Preferably, after step S22, the method further includes:

the render Buffer and display Buffer of the virtual pointer window are swapped each VSync interrupt after the first VSync cycle.

Preferably, after step S24, the method further includes:

in a fourth VSync period, drawing a fourth frame of virtual pointer picture in a virtual pointer window through the GPU, and simultaneously displaying a third frame of virtual pointer picture in the virtual pointer window; the 1/3 th partial meter element of the second frame is then rendered in the meter element window by the GPU while the first frame meter element frame is displayed in the meter element window.
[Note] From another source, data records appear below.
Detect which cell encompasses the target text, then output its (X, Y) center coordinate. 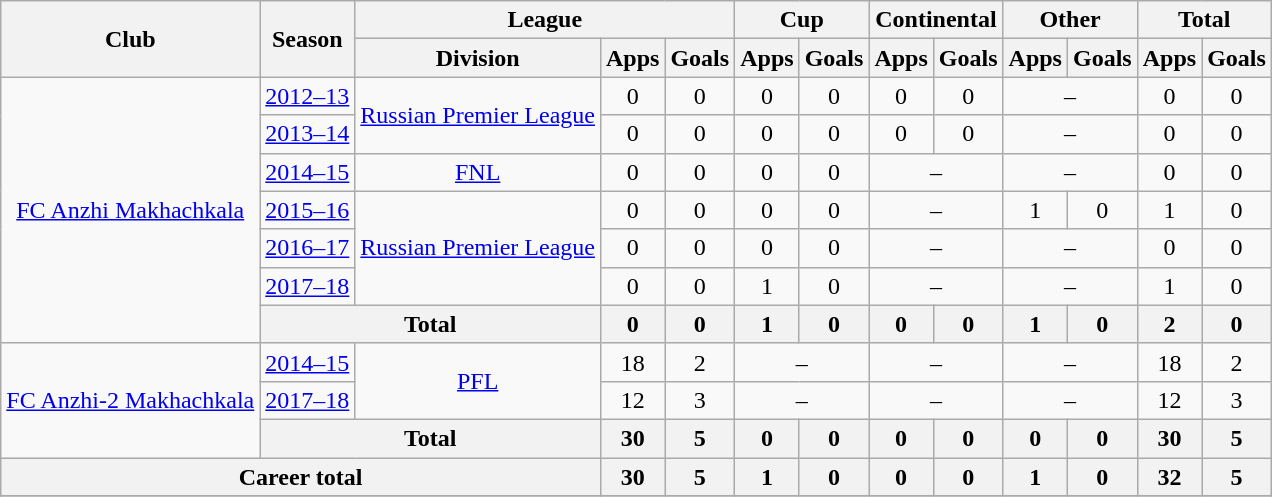
Continental (936, 20)
2012–13 (308, 96)
Club (130, 39)
Division (478, 58)
League (545, 20)
Season (308, 39)
PFL (478, 381)
32 (1169, 477)
Career total (301, 477)
Cup (802, 20)
2013–14 (308, 134)
FC Anzhi Makhachkala (130, 210)
Other (1070, 20)
FC Anzhi-2 Makhachkala (130, 400)
FNL (478, 172)
2016–17 (308, 248)
2015–16 (308, 210)
Find where the given text appears and provide that cell's center as [x, y] coordinate. 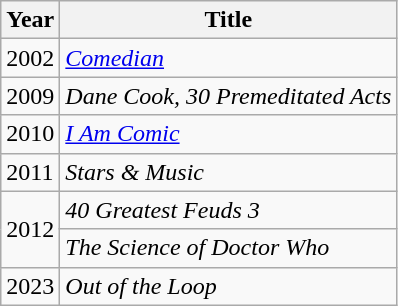
2002 [30, 58]
2010 [30, 134]
40 Greatest Feuds 3 [228, 210]
2009 [30, 96]
The Science of Doctor Who [228, 248]
Title [228, 20]
Year [30, 20]
2012 [30, 229]
2023 [30, 286]
I Am Comic [228, 134]
Dane Cook, 30 Premeditated Acts [228, 96]
Stars & Music [228, 172]
2011 [30, 172]
Out of the Loop [228, 286]
Comedian [228, 58]
Return the [x, y] coordinate for the center point of the cell that contains the specified text.  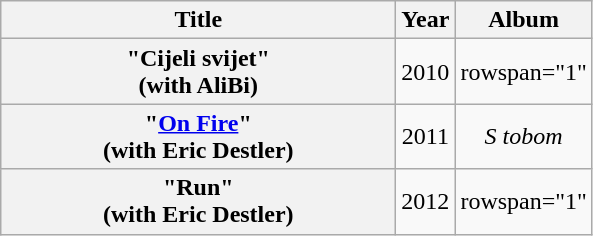
2010 [426, 72]
Year [426, 20]
2011 [426, 136]
Title [198, 20]
2012 [426, 202]
"Cijeli svijet"(with AliBi) [198, 72]
"On Fire"(with Eric Destler) [198, 136]
S tobom [524, 136]
"Run"(with Eric Destler) [198, 202]
Album [524, 20]
For the text-containing cell, return its midpoint in [X, Y] coordinate format. 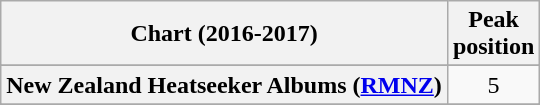
Peak position [493, 34]
5 [493, 85]
Chart (2016-2017) [224, 34]
New Zealand Heatseeker Albums (RMNZ) [224, 85]
Detect which cell encompasses the target text, then output its [X, Y] center coordinate. 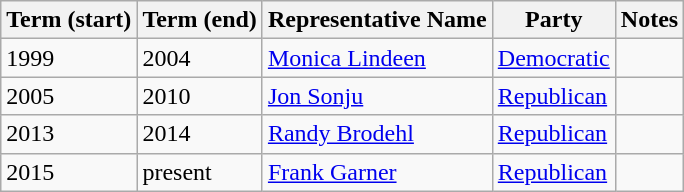
2013 [69, 134]
Randy Brodehl [377, 134]
Democratic [554, 58]
2014 [200, 134]
Party [554, 20]
2010 [200, 96]
2004 [200, 58]
Frank Garner [377, 172]
Representative Name [377, 20]
1999 [69, 58]
2015 [69, 172]
Notes [649, 20]
present [200, 172]
Term (end) [200, 20]
Term (start) [69, 20]
2005 [69, 96]
Monica Lindeen [377, 58]
Jon Sonju [377, 96]
From the cell containing the given text, extract its center point as (X, Y) coordinate. 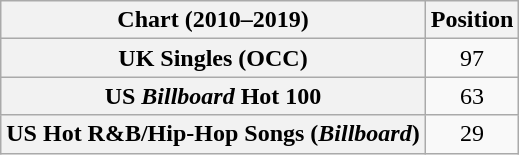
29 (472, 134)
63 (472, 96)
UK Singles (OCC) (213, 58)
US Hot R&B/Hip-Hop Songs (Billboard) (213, 134)
Chart (2010–2019) (213, 20)
Position (472, 20)
US Billboard Hot 100 (213, 96)
97 (472, 58)
Return [x, y] of the center of cell containing provided text 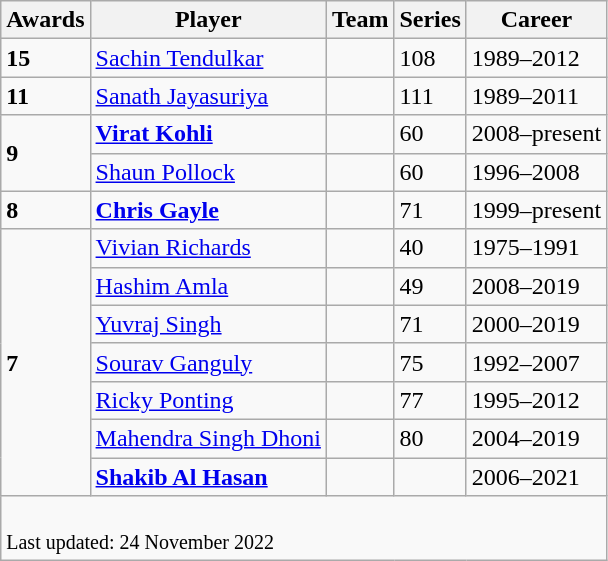
Shaun Pollock [208, 172]
2006–2021 [536, 477]
8 [46, 210]
1989–2011 [536, 96]
Chris Gayle [208, 210]
1995–2012 [536, 400]
2008–present [536, 134]
40 [430, 248]
Sourav Ganguly [208, 362]
9 [46, 153]
49 [430, 286]
80 [430, 438]
Sanath Jayasuriya [208, 96]
2004–2019 [536, 438]
Last updated: 24 November 2022 [304, 528]
Career [536, 20]
1975–1991 [536, 248]
Ricky Ponting [208, 400]
1999–present [536, 210]
11 [46, 96]
Yuvraj Singh [208, 324]
1989–2012 [536, 58]
Sachin Tendulkar [208, 58]
Vivian Richards [208, 248]
Series [430, 20]
Team [360, 20]
Mahendra Singh Dhoni [208, 438]
111 [430, 96]
77 [430, 400]
108 [430, 58]
Hashim Amla [208, 286]
75 [430, 362]
1996–2008 [536, 172]
2000–2019 [536, 324]
Virat Kohli [208, 134]
Awards [46, 20]
Player [208, 20]
Shakib Al Hasan [208, 477]
2008–2019 [536, 286]
15 [46, 58]
7 [46, 362]
1992–2007 [536, 362]
Extract the [x, y] coordinate from the center of the cell holding the provided text.  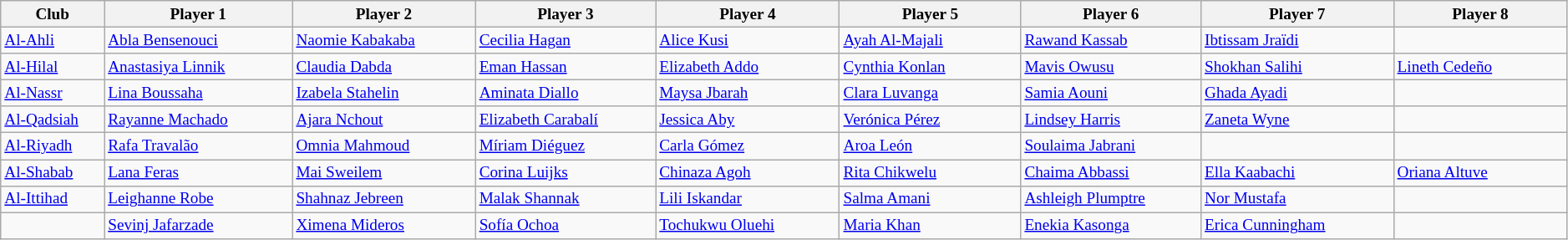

In a second aspect, an embodiment of the present invention further provides an RH850 liquid crystal instrument virtual pointer optimization apparatus, including:

the window creating module is used for creating a virtual pointer window and a meter element window; the virtual pointer window and the instrument element window are double buffer windows;

and the drawing module is used for drawing a virtual pointer in a virtual pointer window through the GPU in each VSync period and drawing the meter elements in a preset proportion in a meter element window.

In a third aspect, an embodiment of the present invention provides an electronic device, including a processor, a memory, a communication interface, and a bus; the processor, the memory and the communication interface complete mutual communication through the bus; the memory stores program instructions which can be executed by the processor, and the processor calls the program instructions to execute the method for optimizing the virtual pointer of the RH850 liquid crystal instrument provided by the embodiment of the first aspect.

In a fourth aspect, an embodiment of the present invention provides a non-transitory computer-readable storage medium, which stores a computer program, and the computer program is implemented to perform the method for optimizing a virtual pointer of an RH850 liquid crystal meter provided in an embodiment of the first aspect when executed by a processor.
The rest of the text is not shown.